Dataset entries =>
..............................
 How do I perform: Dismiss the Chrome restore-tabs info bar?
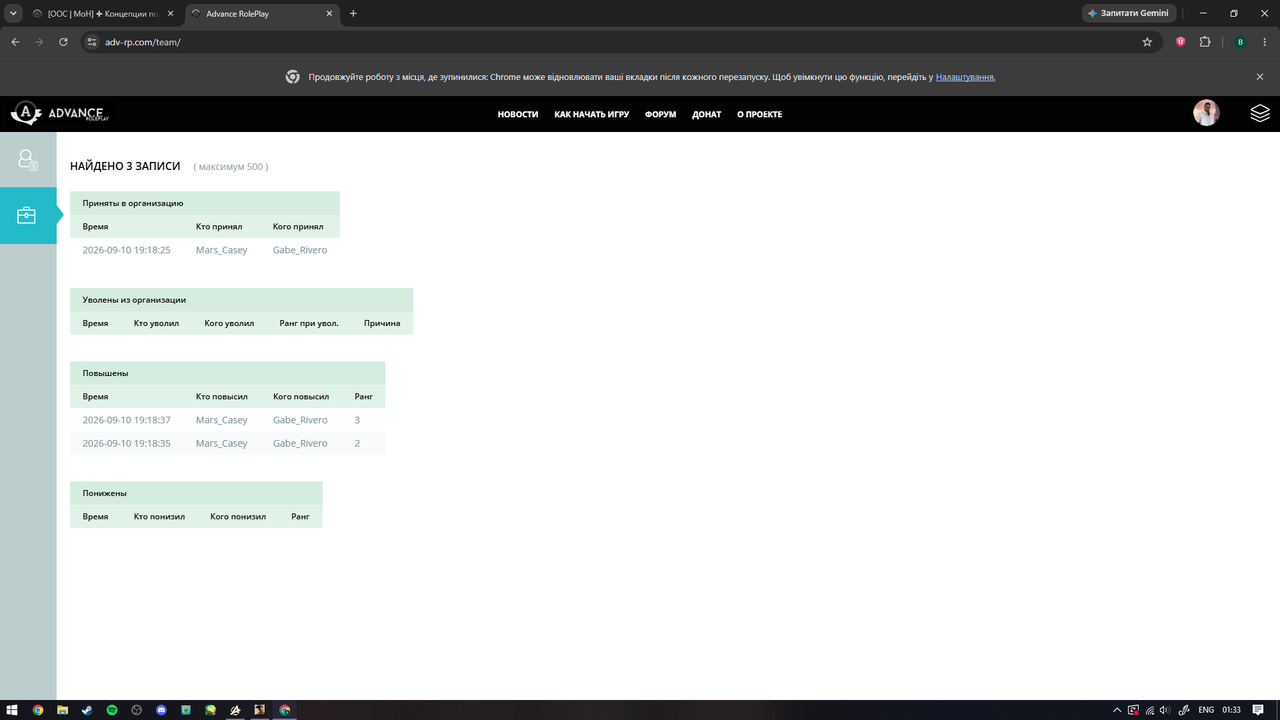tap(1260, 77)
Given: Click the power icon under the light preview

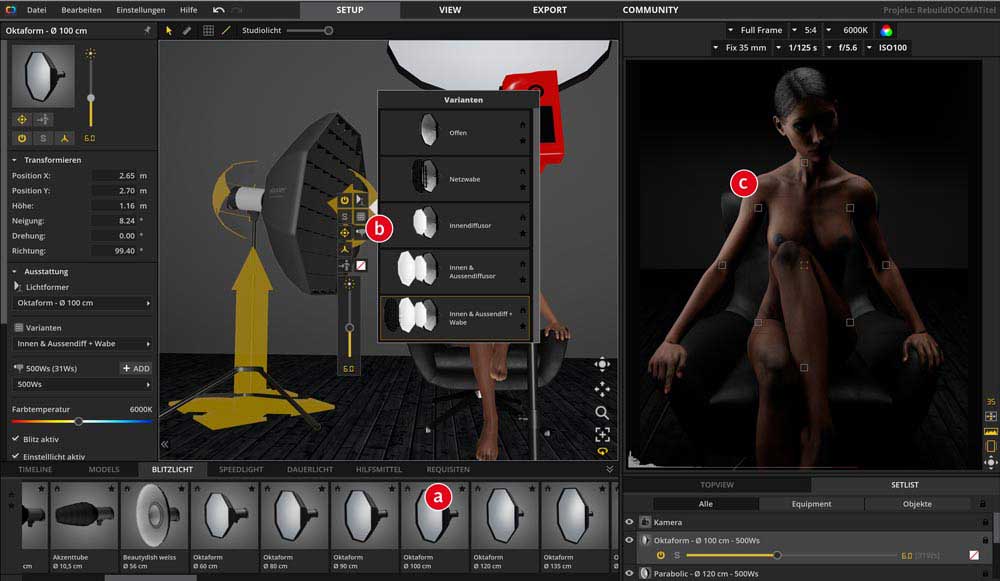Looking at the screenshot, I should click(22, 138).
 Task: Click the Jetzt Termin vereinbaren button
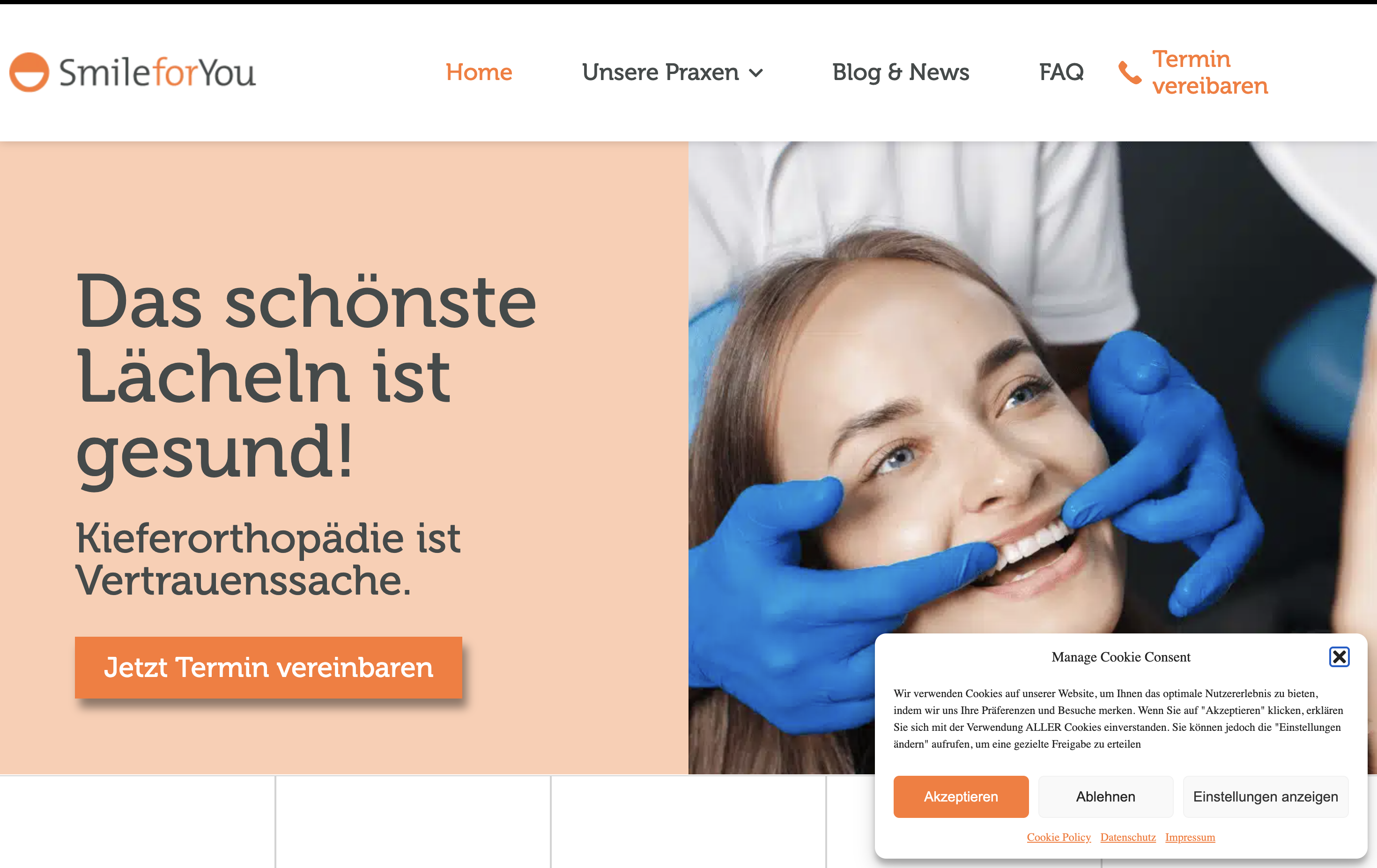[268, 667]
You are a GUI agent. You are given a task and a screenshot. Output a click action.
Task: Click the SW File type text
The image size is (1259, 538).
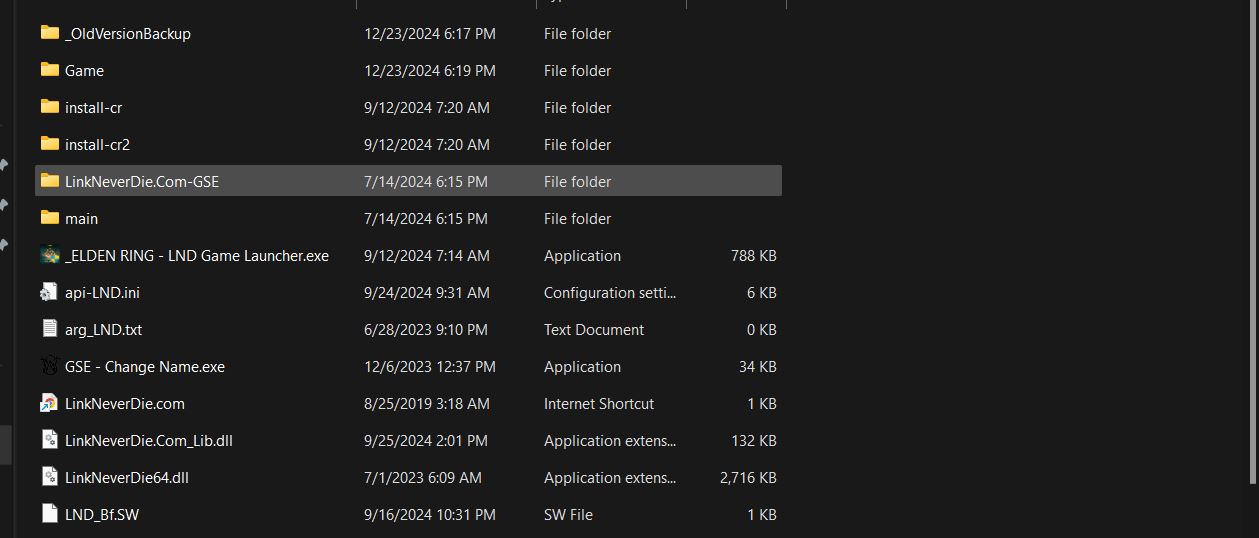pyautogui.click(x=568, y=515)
..............................
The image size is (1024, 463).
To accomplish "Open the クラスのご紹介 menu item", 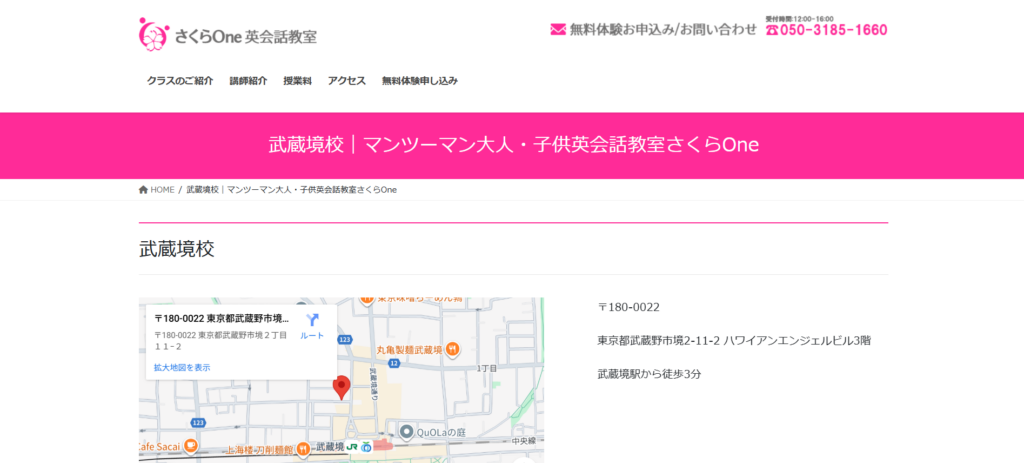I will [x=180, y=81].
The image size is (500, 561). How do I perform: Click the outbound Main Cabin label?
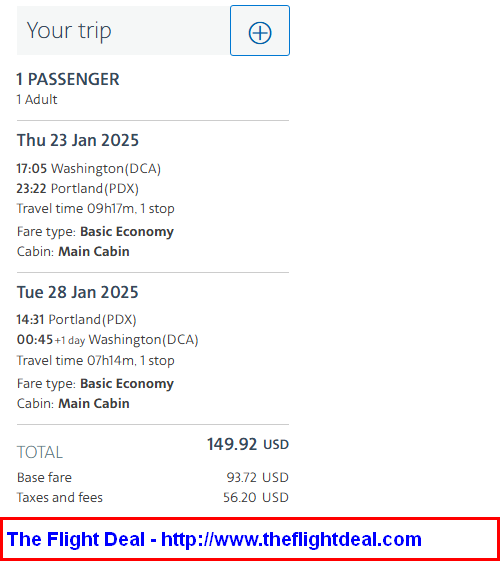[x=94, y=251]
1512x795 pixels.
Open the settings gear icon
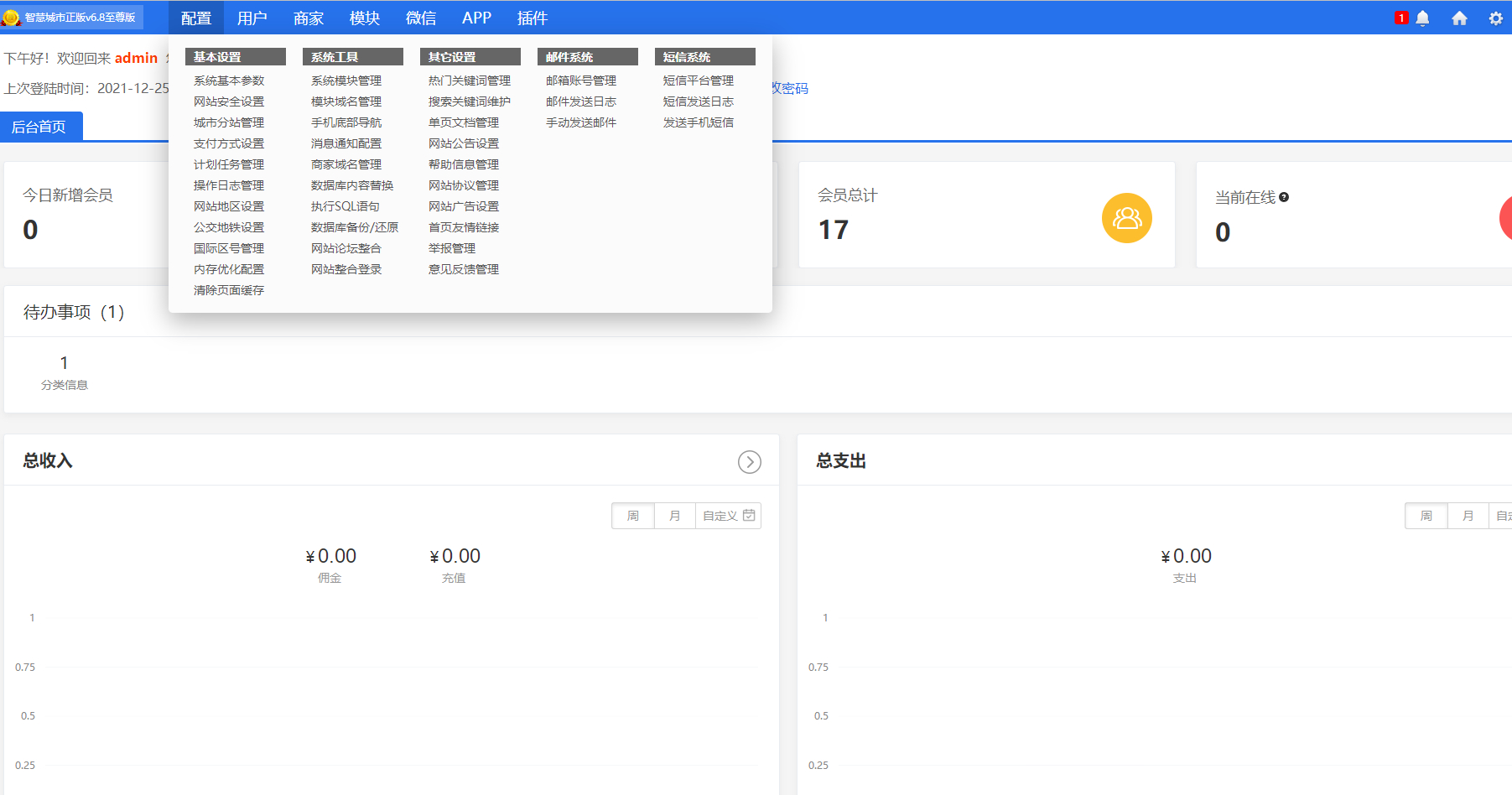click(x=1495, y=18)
..............................
What you need to do => From the records above, copy only the lines running from the line containing "How do I perform: Dismiss" to the line containing "You are a GUI", both ends included. Leave the pictures out.

Exercise solution =>
 How do I perform: Dismiss the Chrome restore-tabs info bar?
tap(1260, 77)
Given: Click the power icon under the light preview

Looking at the screenshot, I should click(22, 138).
 Task: Click the Jetzt Termin vereinbaren button
[268, 667]
You are a GUI agent. You are given a task and a screenshot. Output a click action.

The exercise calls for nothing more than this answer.